Exposure by Inhalation

The younger the child, the higher the respiratory rate and the higher the weight-adjusted dose of an air pollutant. For example, newborns take an average 45 breaths per minute versus 31 breaths per minute for infants 6 months old, 24 breaths per minute for 2-year old toddlers, and 12-14 breaths per minute for adults [Gaultier 1985].

Respiratory system growth and development involves proliferation and differentiation of more than 40 cell types. An architecture branching over 25,000 terminations develops, giving rise to more than 300 million alveoli. This process is not complete until adolescence [Dietert et al. 2000]. The developing respiratory system may be more vulnerable to some airborne pollutants than the adult respiratory system.

A baby’s exposure to indoor and outdoor air pollution closely mirrors that of the parents or caregivers. But the greater vulnerability of the infant’s respiratory system increases the risk that early exposures to combustion air pollutants (e.g., secondhand smoke (SHS)) will slow the rate of pulmonary growth. Acute clinical effects in infants exposed to SHS include

  • laryngitis,
  • tracheitis,
  • pneumonia,
  • increased morbidity from respiratory syncytial virus (RSV) infection, and
  • chronic middle ear effusions [Cook and Strachan 1999; Woolf 1997; Gitterman and Bearer 2001].

Respiratory exposures to air contaminants during the 1st year of life have a greater influence on the incidence and severity of asthma than do exposures later in life. Such air contaminants include

  • cockroach antigens,
  • dust mites,
  • farm dusts and animals,
  • herbicides,
  • oil smoke or exhausts,
  • pesticides, and
  • SHS [Etzel 2001; Belanger et al. 2003; Salam et al. 2004].

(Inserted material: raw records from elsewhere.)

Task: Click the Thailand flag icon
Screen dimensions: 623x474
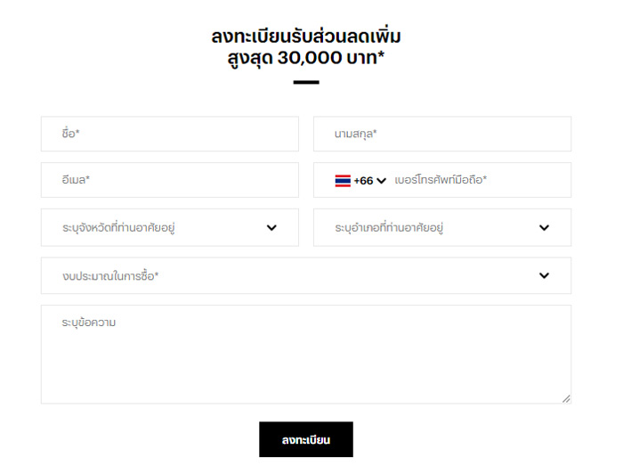Action: coord(343,181)
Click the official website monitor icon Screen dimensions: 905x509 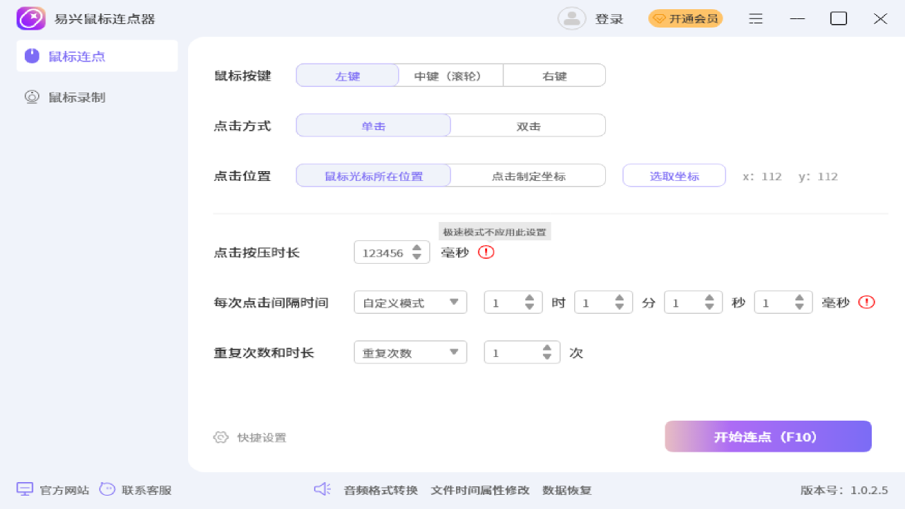(x=25, y=490)
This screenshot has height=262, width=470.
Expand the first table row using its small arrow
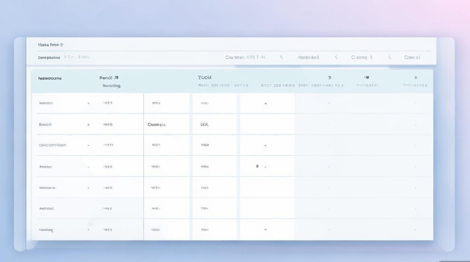[x=88, y=103]
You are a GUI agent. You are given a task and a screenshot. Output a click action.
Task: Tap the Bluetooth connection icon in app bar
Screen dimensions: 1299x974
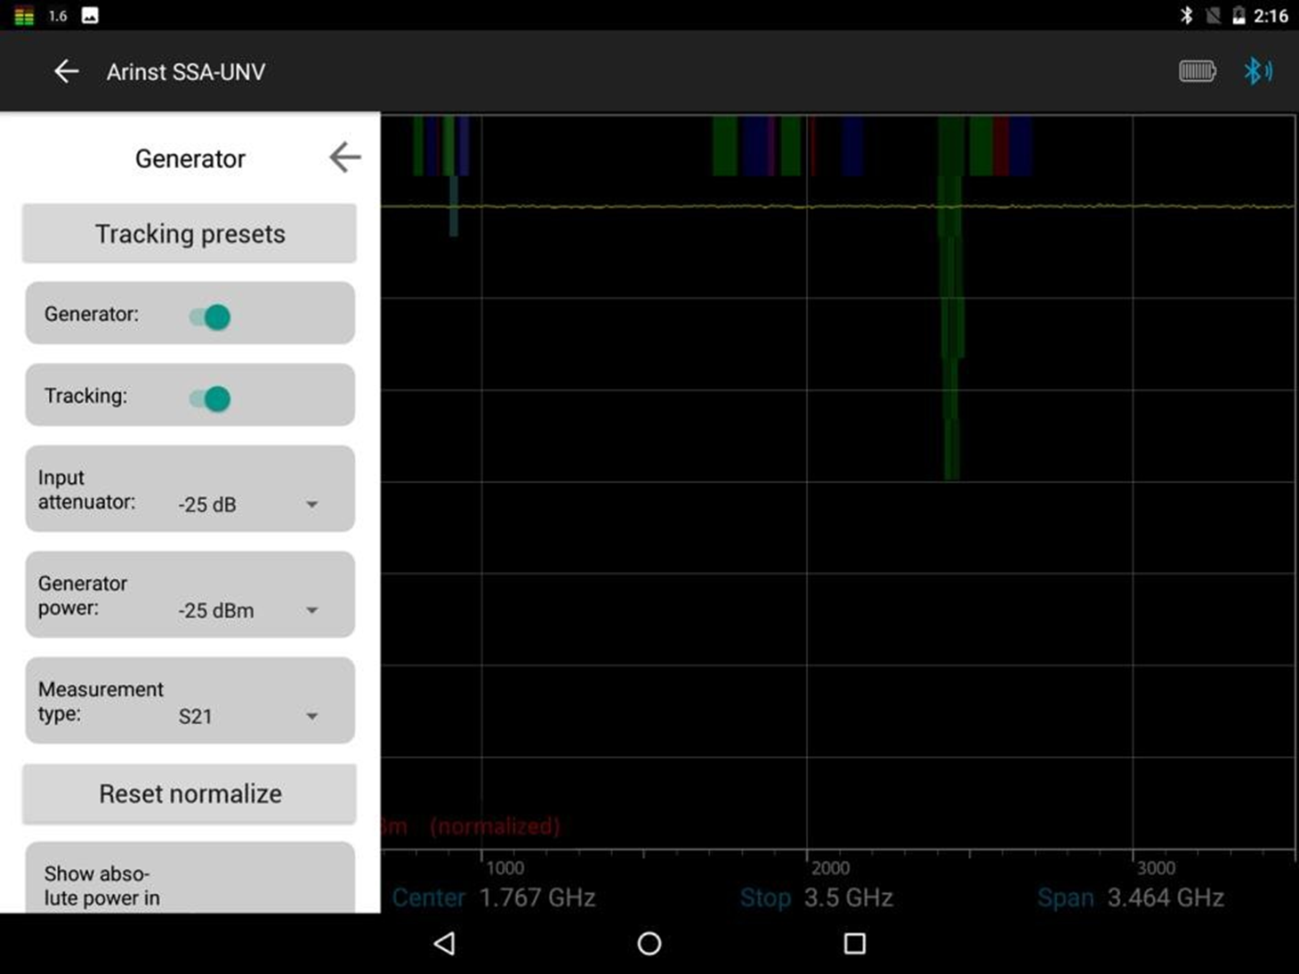coord(1257,71)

As infants and toddlers begin to explore the world away from the arms of parents or caregivers, they are often in the microenvironments* of the floor and ground. In these microenvironments, some toxic gases are heavier than air and layer close to the floor.

Examples of these toxic gases include

  • aerosolized pesticides,
  • carbon monoxide,
  • mercury vapor, and radon.

The combination of a child’s high respiratory rate and- breathing zones close to the floor results in higher inhaled doses of toxicants than an adult would receive in the same room.

*A “microenvironment” is the environment of a small, specific area. This is in contrast to a “macroenvironment” – a larger area such as home, child care setting or school.

Key Points
  • Because of differences in absorption and the relatively larger amount of water in the diet, children may absorb more of a given substance in water and be exposed to greater doses than are adults.
  • A newborn has a skin surface area three times greater by volume than does an adult. Thus the amount of a newborn’s skin a substance touches can result in a greater absorbed dose.
  • Younger children have higher respiratory rates than adults. They therefore absorb more air contaminants per unit of weight: they therefore experience a higher inhaled dose.